Por acaso, este ano, o tempo de todas as tolices, mais ou menos toleradas pelos mais sisudos, coincidiu com o Dia dos Namorados. O que até nem destoa, já que aos namorados tudo se perdoa e, afinal, eles nem são de fiar, como dizia o Solnado! Ou eram os Noivos? Tanto faz.

O que eu quero dizer, é que este ano o São Pedro não se mostrou nada folião. Muito ao invés, esteve carrancudo, enviando chuva para amainar os ardores do Carnaval em tempo de crise.

Porém, os foliões não se deixaram intimidar e resistiram com galhardia! Um tanto molhada.

Em tempo de guerra não se limpam armas, há que usar a imaginação e, vai daí, os trajes chegaram aos legumes que, verdejantes, cobriam e protegiam da intempérie uma foliona a anos-luz dos seus verdes anos, como se viu em reportagem alargada e obrigatória para ocupar tempo de antena a preço de saldo, e para encher chouriços. Mas deve-se dar voz ao povo, não é? Voz do povo, voz de Deus! Diz o ditado. Pois!
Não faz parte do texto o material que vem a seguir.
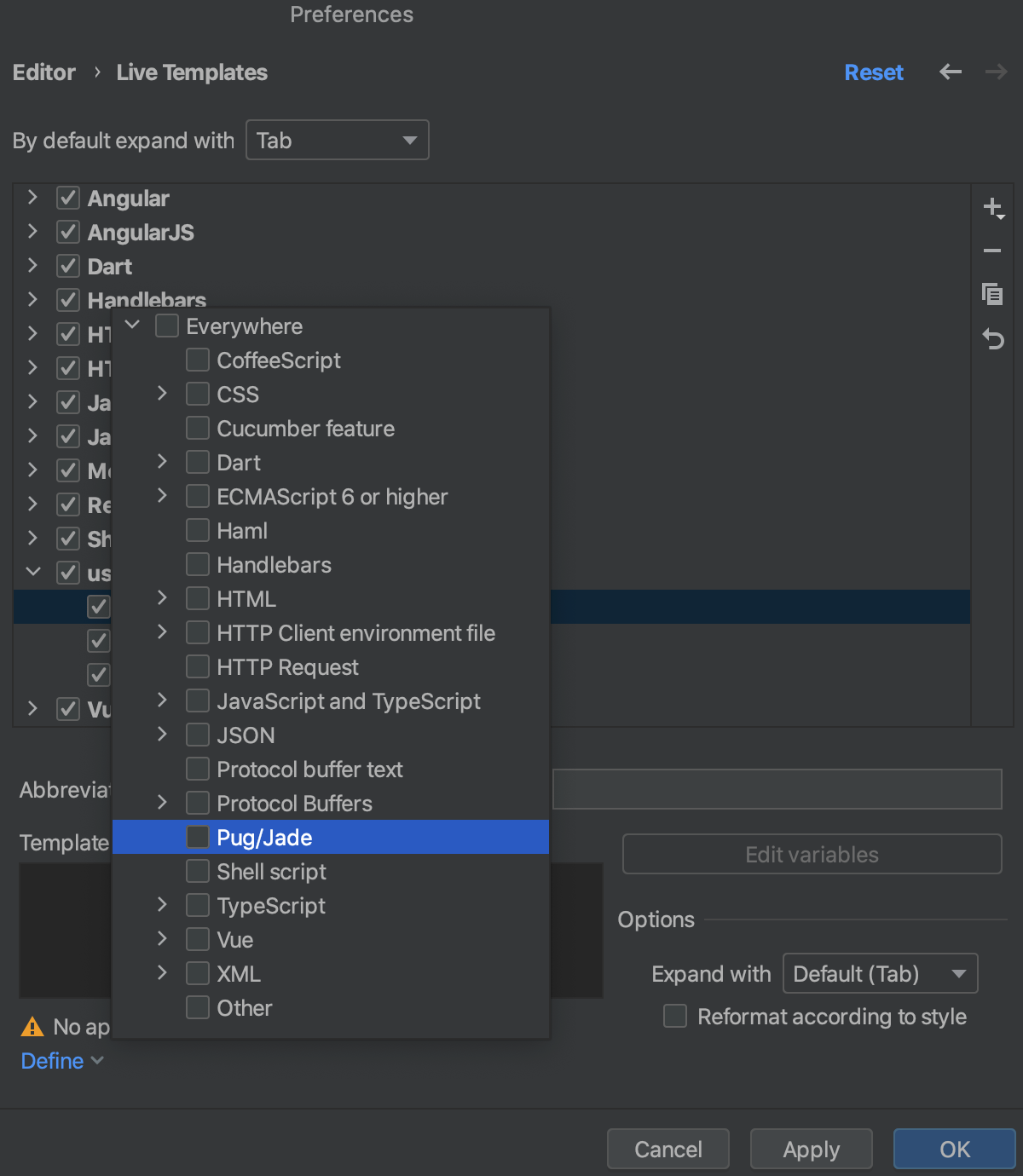Open the 'By default expand with' dropdown
The image size is (1023, 1176).
click(x=337, y=140)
Longe das objectivas dos repórteres encartados, e dos cortejos dos Carnavais mais portugueses de Portugal
(que são cada vez mais),
cheios de gente despida para enregelar, um lulu todo branquela, tipo espanador, sapatinhos azuis a condizer com a sobrepeliz de padrão escocês, trotava atrás da dona, todo ufano, numa rua da (já?) capital do Algarve. Indiferente à chuva e ao rafeiro enrolado num trapo encardido, de proveniência mais que duvidosa, ao colo do dono, de barba hirsuta e olhar perdido, sentado estrategicamente, deve ter pensado ele, à porta de um supermercado. Com a boina em frente vazia de magros cêntimos.

Enquadrados, cão e dono, por lojas de chineses cheias de clientes a tentar a compra de máscaras de última hora ao preço da chuva!
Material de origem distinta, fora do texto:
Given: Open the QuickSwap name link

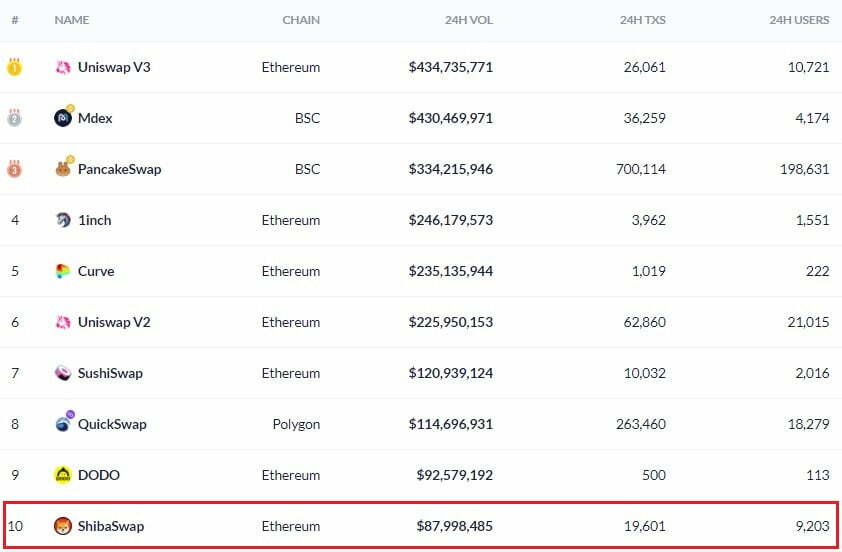Looking at the screenshot, I should coord(112,424).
[Faro, 3ª Feira de Carnaval]

escrito por Gabriela Correia, Faro

3 comentário(s). Ler/reagir:

Anónimo disse...

Ai,valha-me o Santo Acordo Ortográfico! Cães já mudou a qualidade do acento? Ou virou chapéu por causa da chuva que quis também entrar na folia? Ih, ih, ih!
Obrigada pelas imagens que ilustram o texto.
Gabriela
P.S. E não leve a mal o reparo!
Abraço

Anónimo disse...

hummm... se os acentos têm qualidades, os fonemas terão defeitos e os morfemas, vícios?
Repare, agora reparo, a quem repara o reparo? Auto-reparo?

«Virou chapéu» nos cães? Nos vira lata, problema reparado, e seguiria na onda do Santo Acordo Brasileiro!
Ou na carnavalização da linguagem!

jcosta disse...

Para a Drª Gabriela, santa protectora da língua e de outras substâncias, com ou sem acordo d'aquém e d'além mar, aqui fica um naco de prosa d' O,Neill:

O ATRO ABISMO

Quando o poeta escreveu: "...o atro abismo",
Umas vírgulas por ele mal dispostas,
Irritadas gritaram: "É estrabismo!".

Mas um ponto que viveu no dicionário,
De admiração caíu de costas
E abismado seguiu o seu destino...


Alexandre O'Neill, in Poesias Completas, Ed. Imprensa nacional - casa da Moeda p.95

Com resiliencia (que não apetece pôr-lhe o chapéu e já sei que a senhora lho porá. Porá?)